Roi des lettres portugaises, António Lobo Antunes naît à Lisbonne en 1942. Deux événements marquent sa vie : la guerre coloniale en Angola, où il assure son service militaire, et son expérience de psychiatre. C’est peut-être cette connaissance de l’âme humaine qui le pousse à l’approfondir au scalpel de sa plume impitoyable. De la nature des dieux en est un parfait exemple, tant ce roman est labyrinthique. Il est construit comme une maison de poupées, dans laquelle chaque pièce, couloir ou chaque escalier abrite des secrets, des liaisons, des rêves et des frustrations.

La demeure est celle de Madame, une femme fortunée vivant enfermée. Comme sur une scène immuable, elle est installée dans un fauteuil avec son petit chien.
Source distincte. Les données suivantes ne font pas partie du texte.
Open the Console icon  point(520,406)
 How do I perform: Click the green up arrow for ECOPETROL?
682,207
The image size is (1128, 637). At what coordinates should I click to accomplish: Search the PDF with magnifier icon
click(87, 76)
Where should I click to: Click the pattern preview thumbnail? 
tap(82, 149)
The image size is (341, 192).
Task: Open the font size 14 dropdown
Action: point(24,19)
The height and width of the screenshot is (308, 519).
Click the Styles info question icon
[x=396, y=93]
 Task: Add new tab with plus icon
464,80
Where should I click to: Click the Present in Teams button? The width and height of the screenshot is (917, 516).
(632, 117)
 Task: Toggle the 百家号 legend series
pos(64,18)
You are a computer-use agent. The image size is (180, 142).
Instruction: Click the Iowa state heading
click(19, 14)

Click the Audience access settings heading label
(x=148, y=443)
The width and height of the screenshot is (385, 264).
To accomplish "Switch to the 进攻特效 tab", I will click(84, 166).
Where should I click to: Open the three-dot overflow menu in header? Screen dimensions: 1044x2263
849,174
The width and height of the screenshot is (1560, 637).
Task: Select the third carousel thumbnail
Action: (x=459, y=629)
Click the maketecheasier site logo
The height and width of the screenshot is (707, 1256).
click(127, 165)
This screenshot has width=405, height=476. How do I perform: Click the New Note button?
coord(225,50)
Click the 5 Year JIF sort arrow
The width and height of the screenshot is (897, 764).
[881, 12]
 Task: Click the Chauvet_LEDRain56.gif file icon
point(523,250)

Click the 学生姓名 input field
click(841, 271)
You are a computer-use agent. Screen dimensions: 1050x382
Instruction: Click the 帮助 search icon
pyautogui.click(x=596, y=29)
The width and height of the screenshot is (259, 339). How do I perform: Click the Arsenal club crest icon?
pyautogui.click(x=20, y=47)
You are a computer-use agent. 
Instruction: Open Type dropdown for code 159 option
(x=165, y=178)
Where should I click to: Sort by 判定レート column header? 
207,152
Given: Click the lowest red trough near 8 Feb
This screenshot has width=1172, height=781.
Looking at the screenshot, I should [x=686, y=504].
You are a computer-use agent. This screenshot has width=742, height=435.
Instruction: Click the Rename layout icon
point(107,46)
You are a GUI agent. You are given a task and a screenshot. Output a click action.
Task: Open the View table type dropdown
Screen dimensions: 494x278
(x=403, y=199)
On dirait un portrait de Vélasquez doté de la parole. "La vieillesse, ce n’est pas d’être dépossédé de son avenir, c’est d’avoir été dépossédé de son passé." Le sien l’a tellement éprouvée qu’elle doit se confier. A sa grande surprise, Fátima devient son réceptacle. "Pour quelle raison me parle-t-elle à moi qui suis pauvre ?" Peut-être parce qu’elle est aux antipodes de Madame. Fátima travaille dans une librairie. Venue d’Afrique, elle lutte contre les déboires de sa vie, or elle n’a rien à envier à la riche héritière. Celle-ci a toujours été en conflit avec son père, un homme arrogant et sans scrupule, prêt à tout pour faire prospérer ses affaires. On le découvre à travers ceux qui gravitent autour de lui, sa femme délaissée, ses maîtresses troublées ou ses domestiques déboussolés. Parfois les voix se confondent au point de déstabiliser le lecteur. D’autant que Lobo Antunes jongle avec la ponctuation et les émotions.

Ce roman choral ressemble à un macramé entremêlant de nombreuses existences. Certaines sont insignifiantes aux yeux du monde mais, en exprimant le fond de leur pensée, elles défient leur rang et leur destinée. K. E.